La batterie offre aussi des tonalités et des textures qui varient, appuyant les aspects cosmiques aussi bien que de rappeler les codes musicaux, pouvant ainsi offrir des moments très percutants, intenses, à d'autres plus éthérés. Ce qui fait ainsi un lien avec le titre de l'album, jouant aussi bien sur l'aspect chaotique que du paradoxe, introduisant des notions différentes au sein de l'album.
L'album développe une sorte de progression. Celle-ci nous dirige vers une vision sombre, celle de la fin du cosmos mais laisse la porte ouverte à un espoir, celle d'une autre voie, avec le dernier titre (en même temps que cela recoupe l'un des théories de la fin de notre univers et de la mécanique quantique). Au-delà des titres de l'album qui dessinent une trame, la musique impose aussi cette impression, les sonorités changeant de manière progressive et subtile, jouant avec les codes pour nous mener sur un final vraiment atypique avec un glissement (qui est en fait existant depuis le premier titre, mais de manière subtile) vers le titre 'the fractal mechanism' et son approche très électro, posé, proche d'une forme d'ambient. Le titre est court mais laisse l'ouverture vers un autre chemin qui apparait (comme le titre 'meltonin' sur A dream is ever there was one).
Le chant de Taha est un chant death, très guttural. Le timbre est particulier, avec une approche un peu moins conventionnelle. Son débit peut être rapide, avec un travail sur ses textures et tonalités de voix, offrant du contraste au sein du chant guttural (en même temps que le chant contraste avec les aspects mélodiques omniprésents). Le chant est à la lisière d'autres sphères parfois, plus extrêmes. On a Rafał qui fait quelques vocaux secondaires, apportant à la fois une complémentarité et une sorte de contraste de timbres (on reste sur du chant guttural globalement).

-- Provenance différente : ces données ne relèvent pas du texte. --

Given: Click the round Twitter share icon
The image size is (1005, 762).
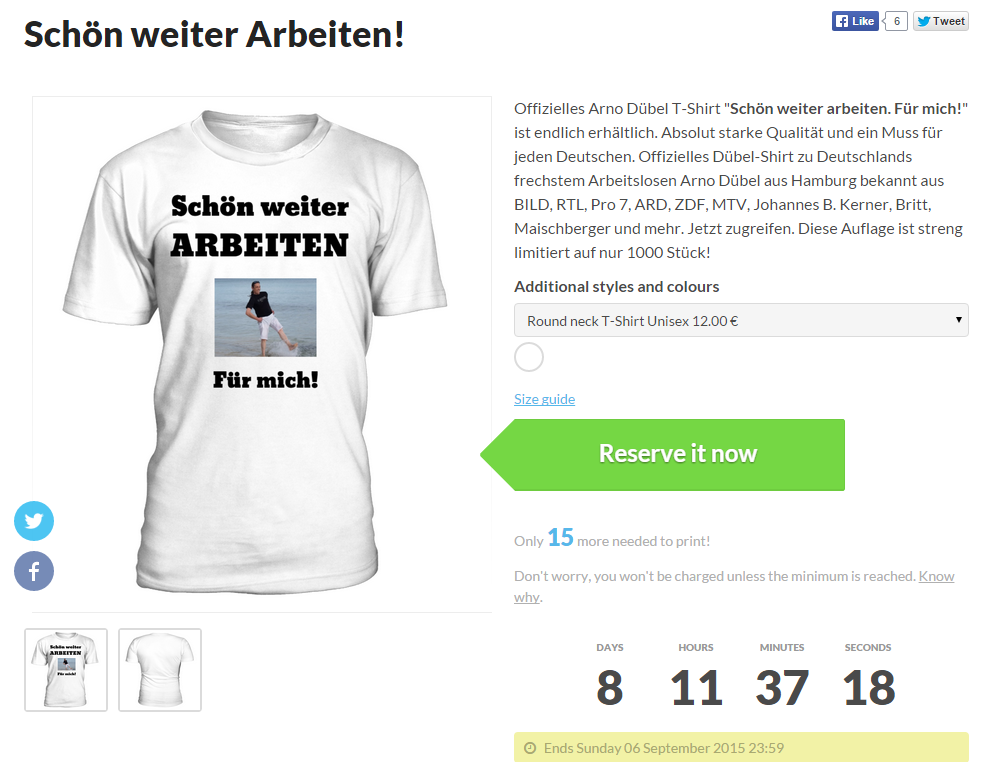Looking at the screenshot, I should (34, 521).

Le son est juste monstrueux. Puissant, très net, celui-ci ménage chaque aspect de la musique, ne laissant pas la place à de l'approximation, la précision des éléments musicaux étant un élément clé. Il y a un travail sur les tonalités et les polyphonies présentes, l'accent étant mis sur les extrêmes et cette notion omniprésente de cosmos. Il y a un travail d'équilibre sur les éléments musicaux et les arrangements présents parfois, notamment les sonorités plus spécifiques. On entend chaque instrument, y compris la basse (son côté gras contraste avec les aspects mélodiques) et la batterie programmée n'est pas noyée dans la masse, loin de là, car certains éléments sont essentiels. Les vocaux sont bien audibles, sans efforts (sauf pour comprendre l'anglais, si tu es aussi doué(e) que moi - ce qui veut dire que, quand même, t'es pas au top...).

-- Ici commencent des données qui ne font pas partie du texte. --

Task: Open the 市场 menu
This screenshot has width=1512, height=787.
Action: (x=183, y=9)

Chaos over cosmos nous livre un nouvel album très dense, où la technique et la mélodie se concentrent, axées sur des éléments plus extrêmes. C'est complexe, chaotique (mais contrôlé) et intense. Un de ces albums qui me parle, percutant, dont la densité m'est nécessaire. Si tu es de nature curieuse, tu peux essayer. Si tu aimes la complexité, la densité, sans l'ennui, alors ne réfléchis pas plus et va découvrir une nouvelle pépite musicale. Pour moi, ce sera un disque qui va rejoindre impérativement ma collection.